ZAGREB (de notre envoyé spécial). Le handball se joue à sept et c'est toujours la France qui gagne à la fin ! Pas un proverbe des Balkans, vous pouvez le croire. La Croatie n'a pas fini de pleurer toutes les larmes de son corps, orgueil en berne et nationalisme dans les chaussettes. Mais hier, les plus beaux guerriers étaient quatorze Bleus, qui ont fini par faire baisser la tête à tout un peuple.
S'ils étaient Allemands, on serait déjà à bâtir des statues outre-Rhin à Omeyer, Narcisse, Karabatic, Guigou and co. En France, leur exploit majuscule n'aura sans doute pas l'écho qu'il mérite. Peu importe. Ce sont des géants. Car il fallait avoir un coeur énorme, une science du jeu parfaite, la tête très froide pour résister à toutes les provocations avec, au plus profond de soi, la certitude que cette équipe avait un destin unique. Et que les trois coups se frappaient là , dans cette Zagreb Arena.
Maillot à damier rouge et blanc porté comme un étendard, tumulte étourdissant dans lequel on n'aurait pas entendu s'envoler un Airbus, c'était l'enfer là -dedans. Tous les présents y ont à coup sûr laissé un peu de leurs capacités auditives. Comment ont-ils pu faire ce match-là dans ces conditions-là ? Car si on n'y a pas joué le handball le plus léché, sur le boîtier de l'intensité, le curseur était au plus haut.

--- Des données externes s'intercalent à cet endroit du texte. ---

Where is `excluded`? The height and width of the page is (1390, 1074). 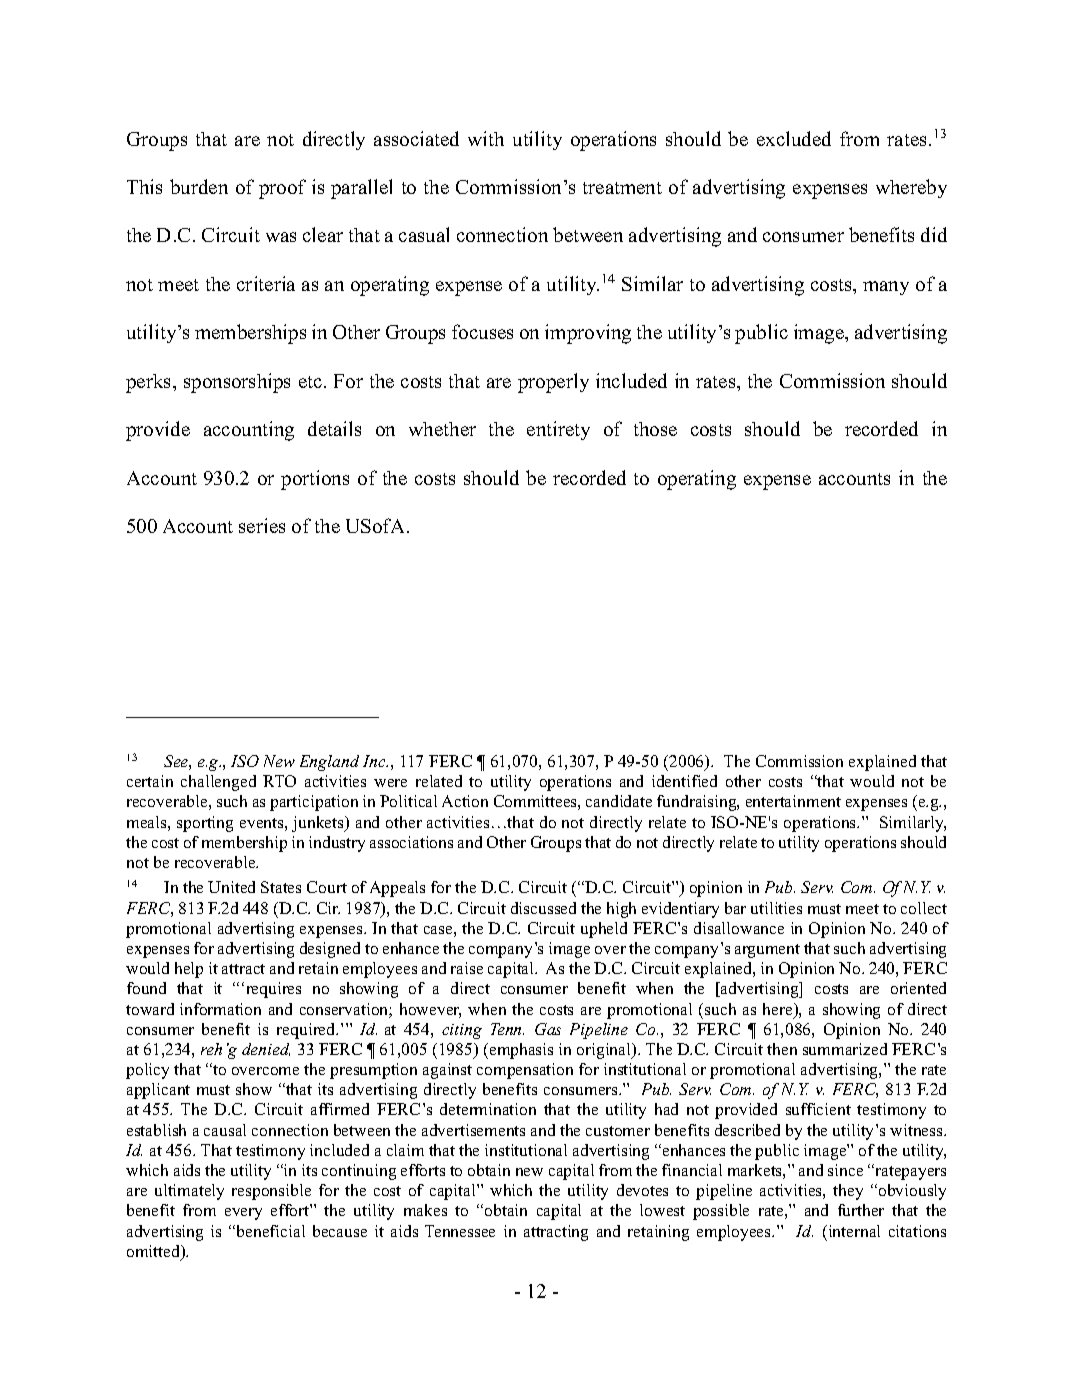 excluded is located at coordinates (794, 138).
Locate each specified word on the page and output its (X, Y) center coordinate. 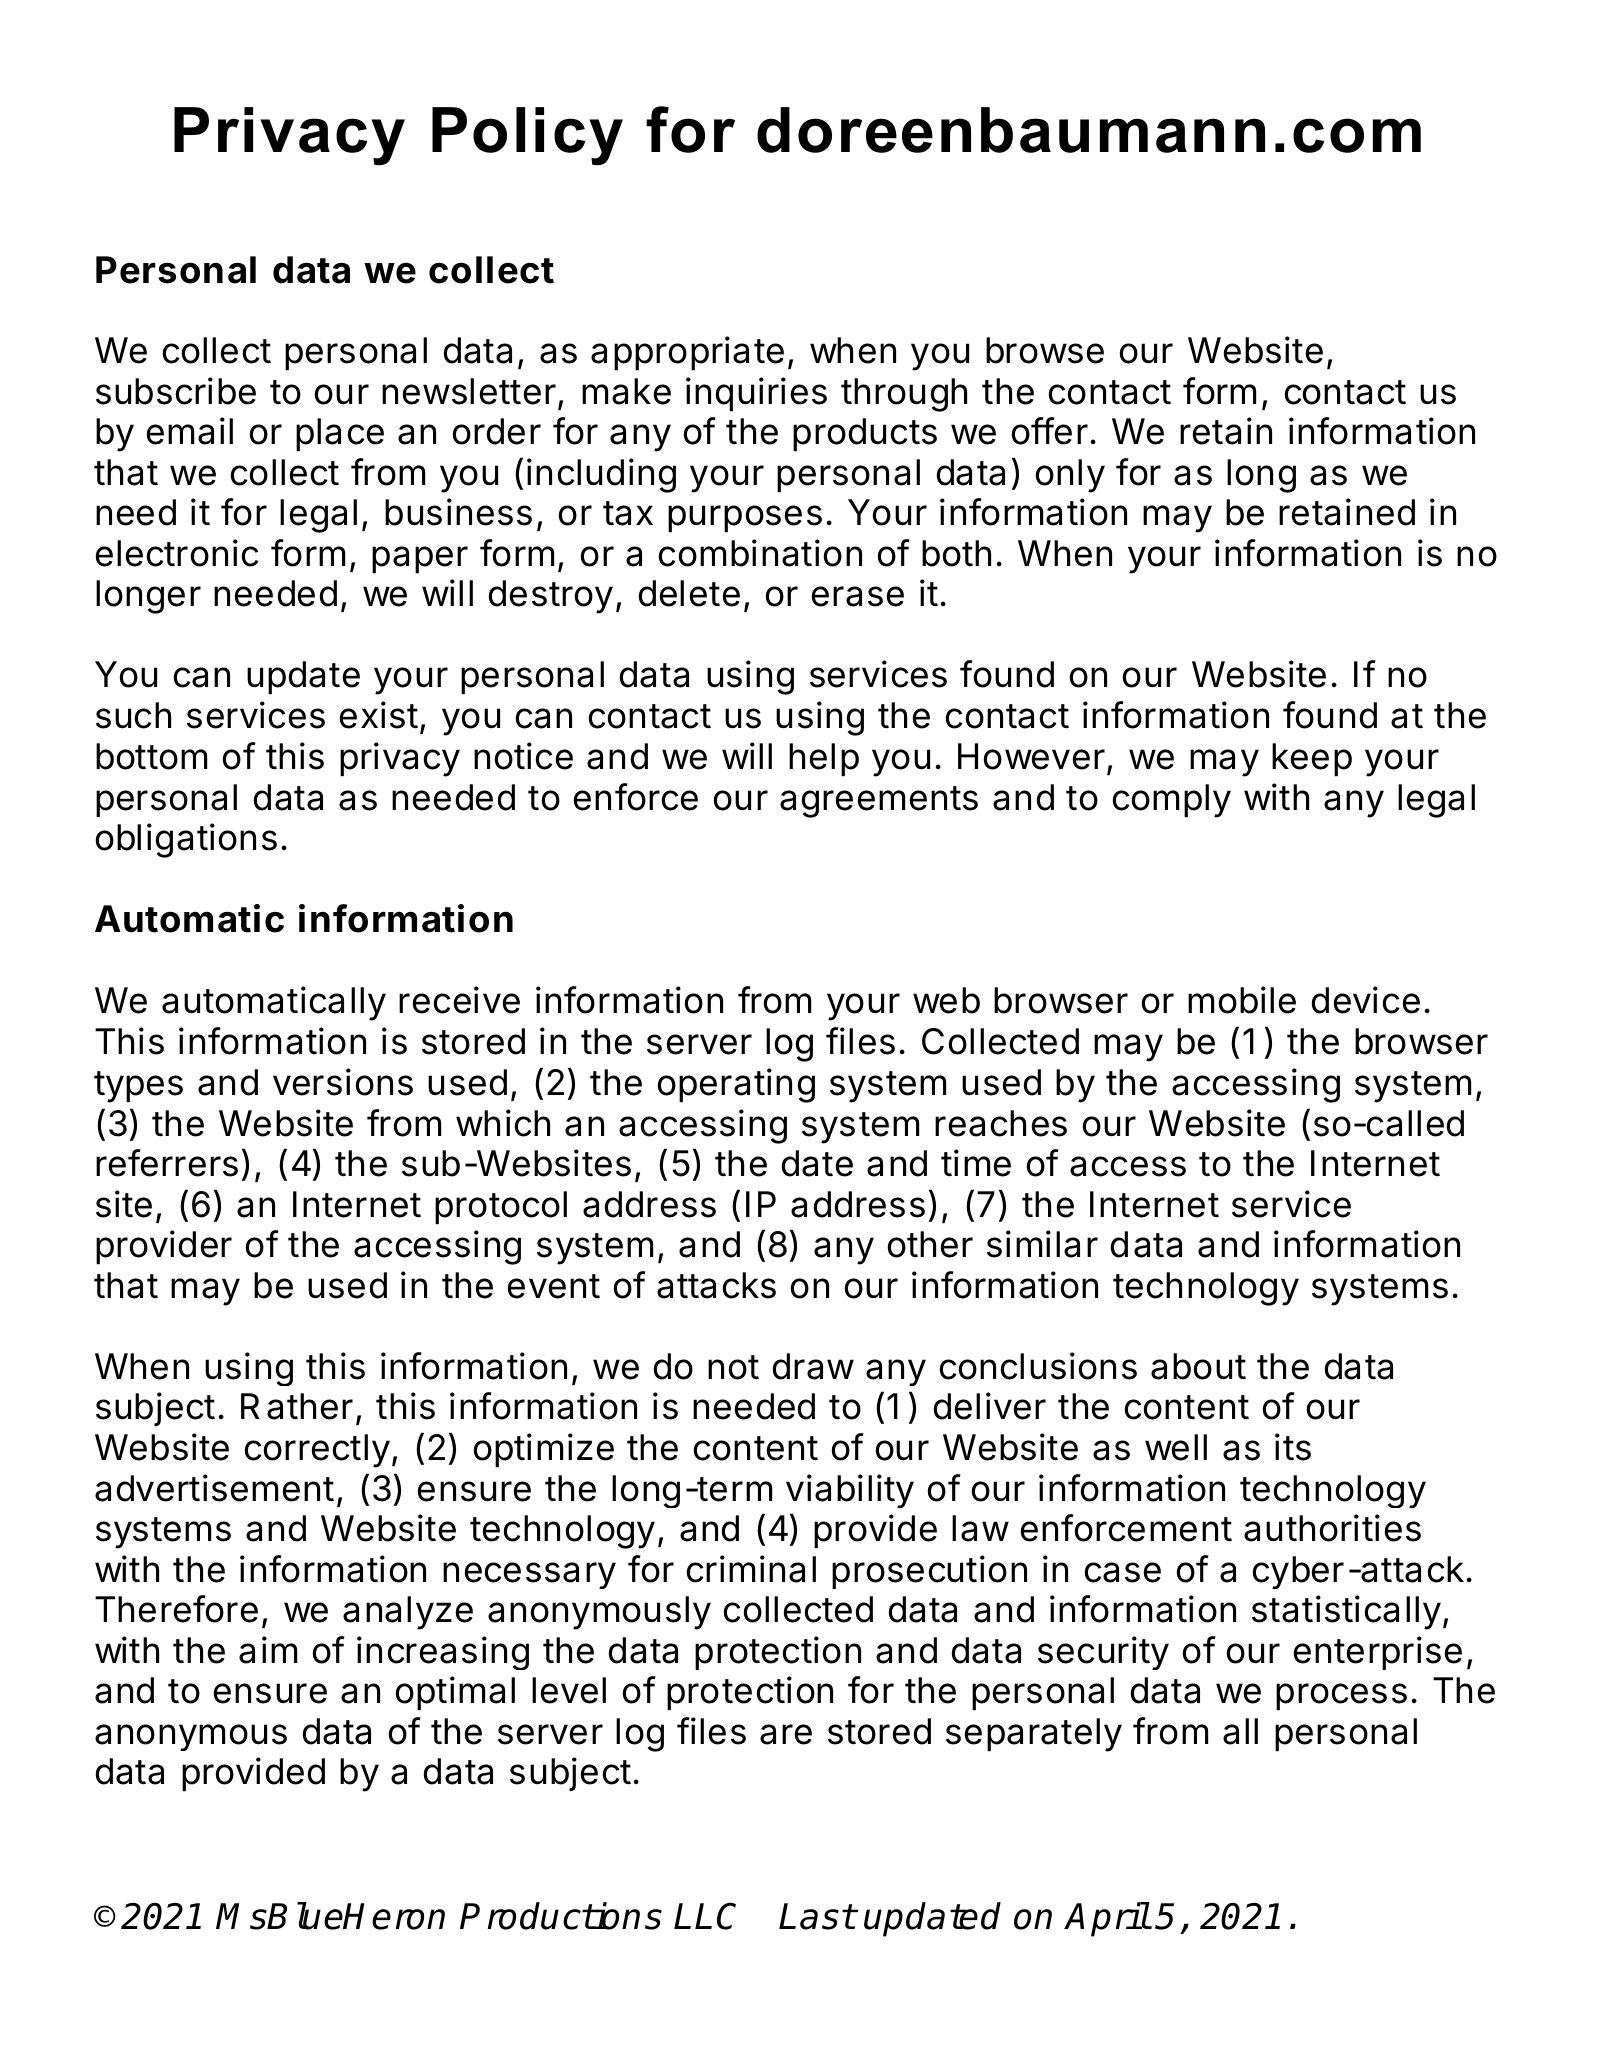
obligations (186, 840)
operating (736, 1085)
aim (268, 1650)
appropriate (687, 353)
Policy (527, 136)
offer (1050, 431)
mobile (1242, 1000)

Et la défense a baissé la grille
L'empoignade a été grandiose. Et longtemps indécise. Se rendant coup pour coup, les deux équipes nous l'ont longtemps joué collé serré. Tango pas vraiment langoureux. À 11-12 à la pause, on se disait que pour n'avoir jamais été décollés, les Bleus tenaient le bon bout. Grâce à Narcisse (4 buts) et Guigou (4 aussi dont 3 penalties). Restait à enfoncer le clou. Et tout s'est joué à partir de la 45'(18-18), quand la défense tricolore a baissé la grille pour de bon.

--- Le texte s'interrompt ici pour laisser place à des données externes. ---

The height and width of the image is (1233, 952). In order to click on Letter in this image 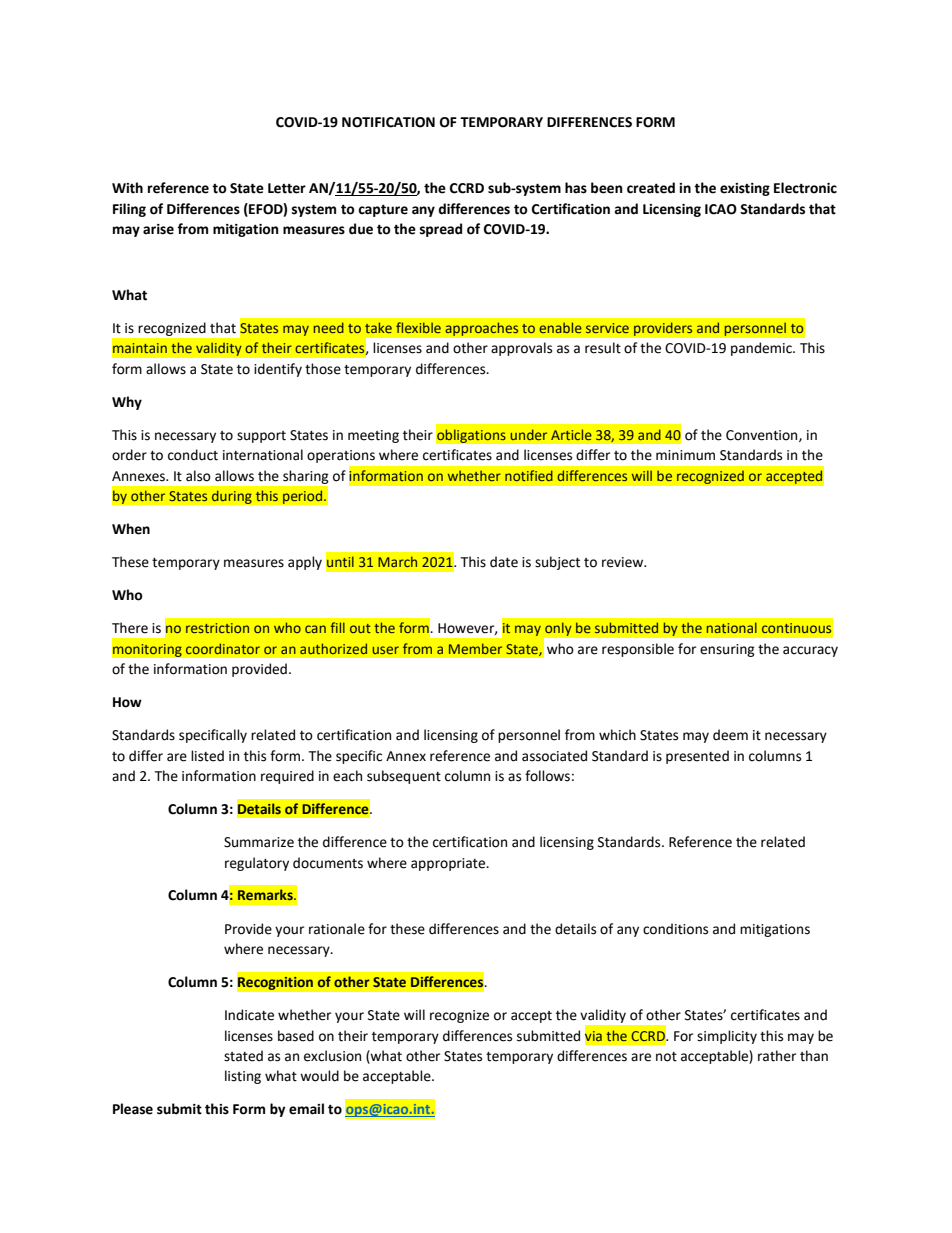, I will do `click(287, 188)`.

Durant neuf minutes, les Croates s'y sont cassé les dents. Du bord du terrain, on pouvait lire l'impuissance et le désarroi gagner leurs yeux, tandis que les 15 000 spectateurs doutaient de plus en plus et criaient de moins en moins. Trois buts plus tard (21-18, 54'), le trou était fait. Le sort du match scellé. « On s'était dit que pour gagner, il faudrait prendre l'avantage dans le dernier quart d'heure, sinon on aurait du mal à résister. Il fallait les tenir et les tordre, explique Claude Onesta, coach comblé. Avec des joueurs de ce talent, les choses paraissent plus simples. C'est un résultat majeur pour le sport français ».
Ah, Zagreb, ville bénie du hand tricolore ! Ici même qu'en 2003, les handballeuses avaient battu les Hongroises pour devenir championnes du monde. Mais taper les Croates chez eux, pour se broder une troisième étoile sur le maillot, c'est tellement plus fort. Instant magique, joie brute. La France n'en sera pas aussi retournée que si c'était du foot ou du rugby. Mais la plus belle bande de gagneurs qu'elle n'ait jamais possédée mérite aujourd'hui d'être accueilli en héros. Ou c'est à désespérer.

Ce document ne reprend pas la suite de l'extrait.